Watch Saul Mora’s AltConf presentation “Object-Oriented Functional Programming: The Best of Both Worlds!” to learn more about real world use of bind and other functional concepts in object-oriented programming. His examples are really good.

His use of bind() to chain calls which return optionals is even better with a custom operator as syntactic sugar: >>=. Then you can see the whole process with meaningfully named action steps in a single line.

I’m not a fan of custom operators per se, but I see their use as long as they adhere to some kind of convention. If they don’t, they make people lives too hard too easily.
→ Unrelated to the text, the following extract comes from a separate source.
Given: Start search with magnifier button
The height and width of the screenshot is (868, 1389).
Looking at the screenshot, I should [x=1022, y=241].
Saul’s example contains a set of functions or closures that take an optional and transform it into another optional to find out if a file as some URL has expired. I stripped the implementation of the steps to stress the chaining:

func expired(fileURL: NSURL) -> Bool {
    let fileManager = NSFileManager()
    var error: NSError?

    let filePath: String? = fileURL.path
    let fileExists: (String) -> (String?) = // ...
    let retrieveFileAttributes: (String) -> ([NSObject: AnyObject]?) = // ...
    let extractCreationDate: ([NSObject:AnyObject]) -> NSDate? = // ...
    let checkExpired: NSDate -> Bool? = // ...

    return filePath 
        >>= fileExists 
        >>= retrieveFileAttributes 
        >>= extractCreationDate 
        >>= checkExpired ?? false
}

Compare that to the “before” code:

let fileManager = NSFileManager()
if let filePath = fileURL.path {
    if fileManager.fileExistsAtPath(filePath) {
        var error: NSError?
        let fileAttributes = fileManager.attributesOfItemAtPath(filePath, error: &error)
        if let fileAttributes = fileAttributes {
            if let creationDate = fileAttributes[NSFileModificationDate] as? NSDate {
                return creationDate.isBefore(NSDate.oneDayago())
            }
        }
        else {
            NSLog("No file attributes \(filePath)")
        }
    }
}

Using bind to chain operations is compatible with “Tell, Don’ Ask”. Even though chaining requires the operations to return a value, reasoning about the chain as a whole is a lot easier. The process fits into a single line. Imagine how splitting up action steps into chained helper objects would look: you’d be jumping between source files forever.

Have both in your toolkit to respond to new challenges appropriately.